Peningkatan produktivitas hijauan pakan dapat dilakukan dengan menyediaan unsur hara yang cukup menggunakan pupuk organik. Menurut Supartha et al. (2012) pupuk organik merupakan pupuk yang diperoleh dari dekomposisi bahan organik hasil uraian oleh mikroorganisme tanah untuk menyediakan unsur hara yang dibutuhkan tanaman. Pupuk organik yang sering digunakan adalah pupuk kotoran ayam. Rachmawati (2000) menyebutkan bahwa kandungan unsur hara yang terdapat pada kotoran ayam yaitu: 2,94% (N); 3,22% (P); 2,03% (K); 1,79 ppm (Ca); dan 0,52 ppm (Mg). Pupuk kotoran ayam perlu dilakukan proses dekomposisi untuk merombak bahan organik menjadi senyawa anorganik yang lebih sederhana sehingga dapat dimaksimalkan secara optimal oleh tanaman. Wahyuni dan Yanti (2018) menyatakan bahwa dekomposisi kotoran ayam selama 4 minggu menunjukkan hasil terbaik yaitu: N Total 3,51%; P Total 3,41%; dan K Total 1,58% dibandingkan dengan perlakuan lainnya.
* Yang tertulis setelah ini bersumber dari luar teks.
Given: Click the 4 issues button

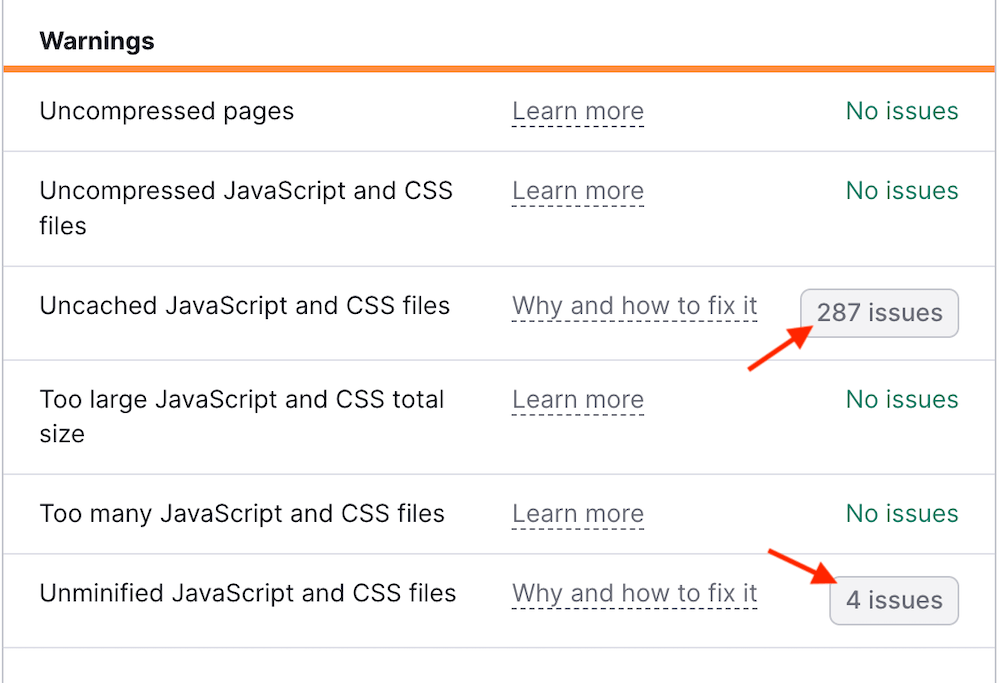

Lebih lanjut menurut Trisnadewi et al. (2012) pemberian pupuk kotoran
ayam pada setiap taraf dosis yaitu 10 ton ha-1, 20 ton ha-1, dan 30 ton ha-1 menunjukkan terjadi peningkatan produksi tanaman Zea mays sacchaata (S.). Satata dan Kusuma (2014) menambahkan bahwa penggunaan pupuk kotoran ayam menghasilkan rata-rata produksi segar Brachiaria humimdicola tertinggi sebesar 9,80 kg/petak dibandingkan dengan penggunaan pupuk kotoran sapi sebanyak 3,80 kg/petak maupun kotoran kambing sebesar 6,48 kg/petak pada dosis 30 ton ha-1.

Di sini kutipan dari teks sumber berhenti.